The PFS is statistically significant, but is it clinical significant?

Well, I think it fits in the context of other studies that have shown a benefit for immunotherapy in the context of first-line chemotherapy for small-cell lung cancer. The curves are actually very similar to the prior CASPIAN trial and the IMpower133 trial, both of which added a PD-L1 antibody to first-line platinum-etoposide chemotherapy. So I think it further reinforces the data from those two studies that there is a benefit for immunotherapy in this context.



How will physicians choose between the available options?

It's difficult to know how physicians will choose between the various options of adding a checkpoint inhibitor to first-line chemotherapy for extensive-stage small-cell lung cancer. The atezolizumab trial was the first to be reported. And I think people have become comfortable with administering that as part of a first-line regimen, at least in the United States and in other countries around the world where this is now approved.



The CASPIAN result was a little bit later. It's very similar, a very similar drug. It has one advantage in-- potential advantage in having every four week dosing as opposed to every three week dosing. So it'll be interesting to see whether that increases the use. Currently, those are the two drugs that are approved for use in this context.
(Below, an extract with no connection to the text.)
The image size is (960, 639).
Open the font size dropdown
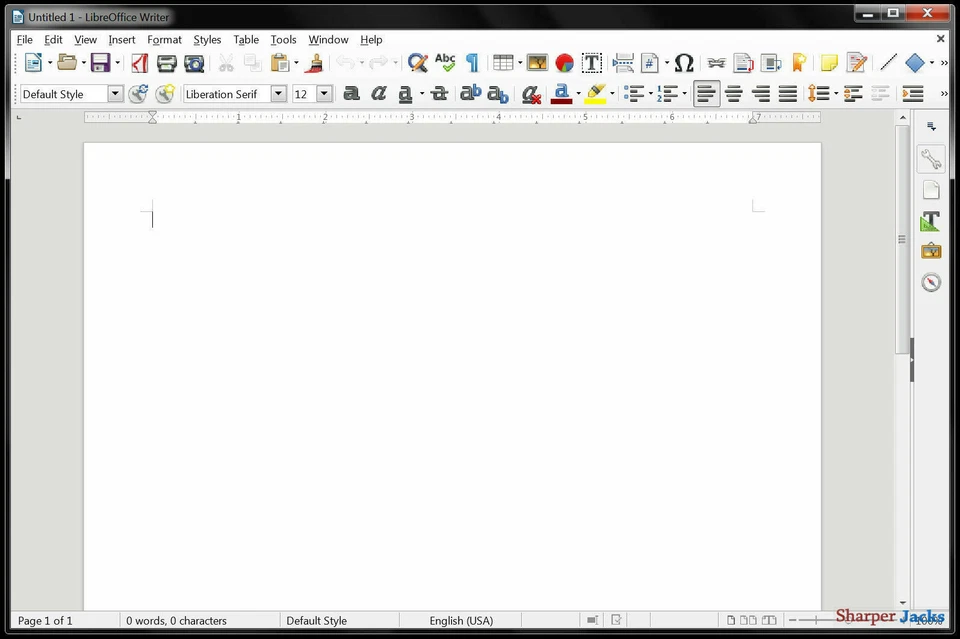pos(323,93)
What questions remain unanswered?

Well, I think one of the interesting features of these trials is that there is a tail on the curve for the patients on the immunotherapy arm. If we look at duration of response on the study today, we see that almost 20% of the patients who are responders on pembrolizumab are progression free at one year whereas only 3% of patients on the control arm are progression free.



So there is that tail. And I think it'll be really important going forward to try to define, who are the patients that make up that tail? Are there biomarkers that would predict the patients that derive long-term benefit from the immunotherapy in this context? And can we better understand the reasons for immunotherapy failure in the patients for whom this treatment really didn't work as well as it did in the small subset?